MATERIAL FOR THIS EXERCISE.

::::

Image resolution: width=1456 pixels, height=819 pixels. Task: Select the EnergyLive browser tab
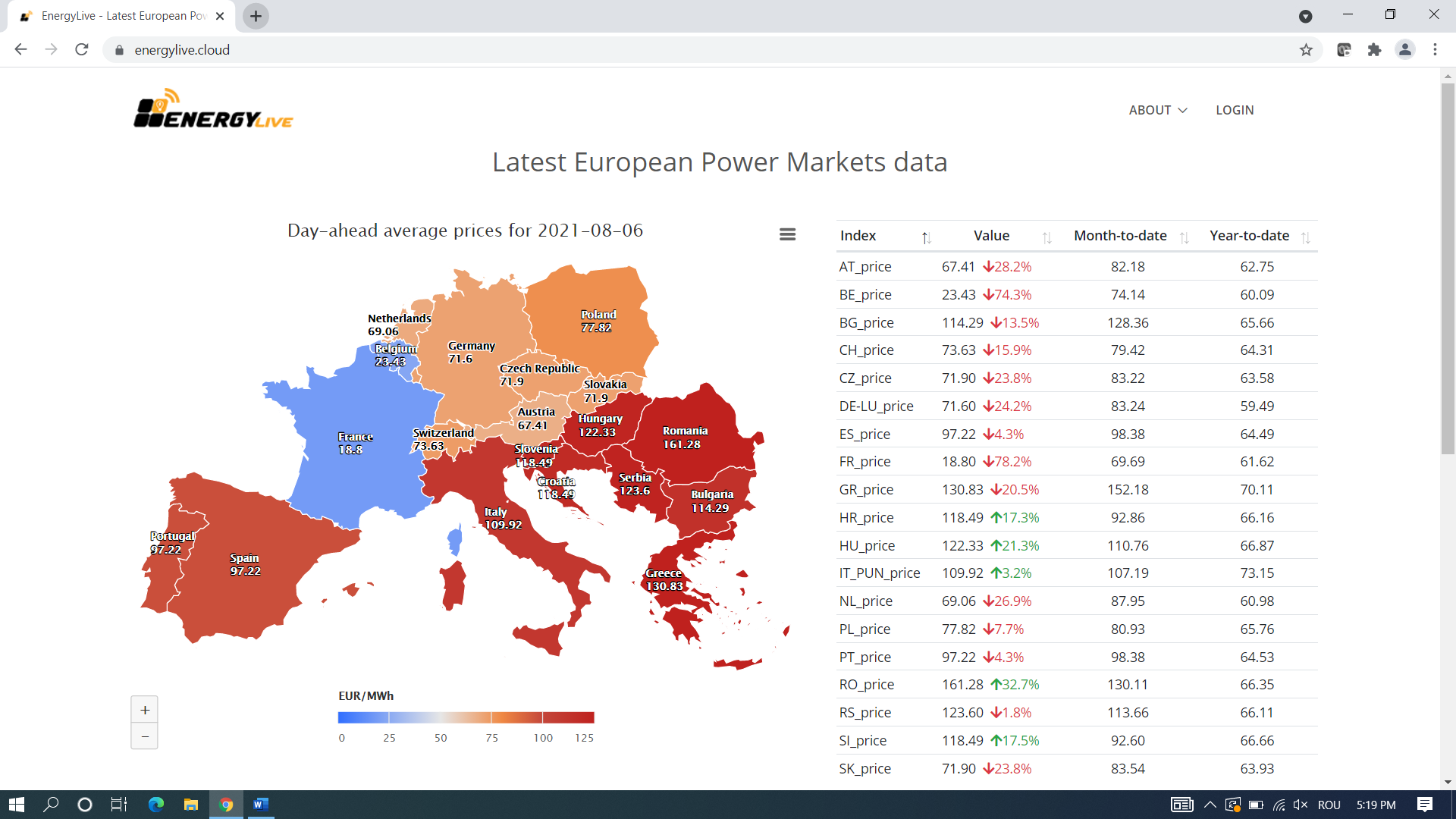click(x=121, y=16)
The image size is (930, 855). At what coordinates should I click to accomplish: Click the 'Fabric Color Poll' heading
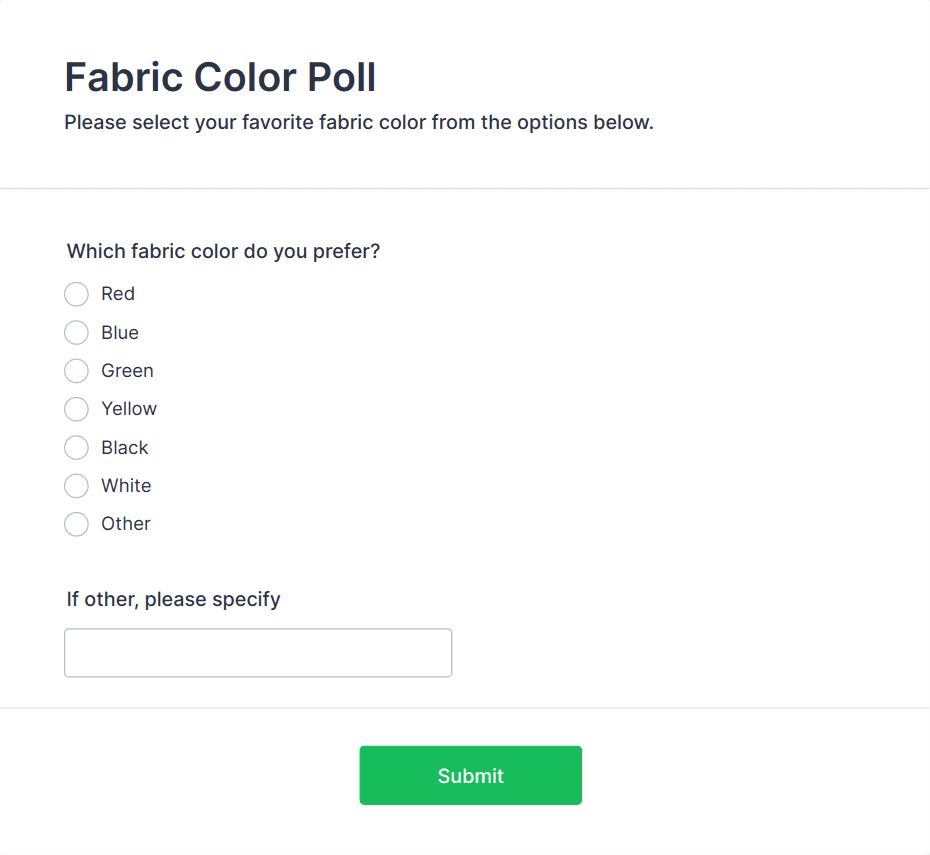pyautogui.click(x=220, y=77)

::::

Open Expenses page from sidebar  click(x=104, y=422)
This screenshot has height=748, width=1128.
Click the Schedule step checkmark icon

::::

WHAT IS NEEDED.
Repeat the listing word for word, starting with the line that contains "Image resolution: width=1456" and going on through the line that contains "pyautogui.click(x=220, y=77)", and leave the pictures out of your answer.

TASK RESPONSE.
Image resolution: width=1456 pixels, height=819 pixels. Task: Select the EnergyLive browser tab
click(x=121, y=16)
The image size is (930, 855). At what coordinates should I click to accomplish: Click the 'Fabric Color Poll' heading
pyautogui.click(x=220, y=77)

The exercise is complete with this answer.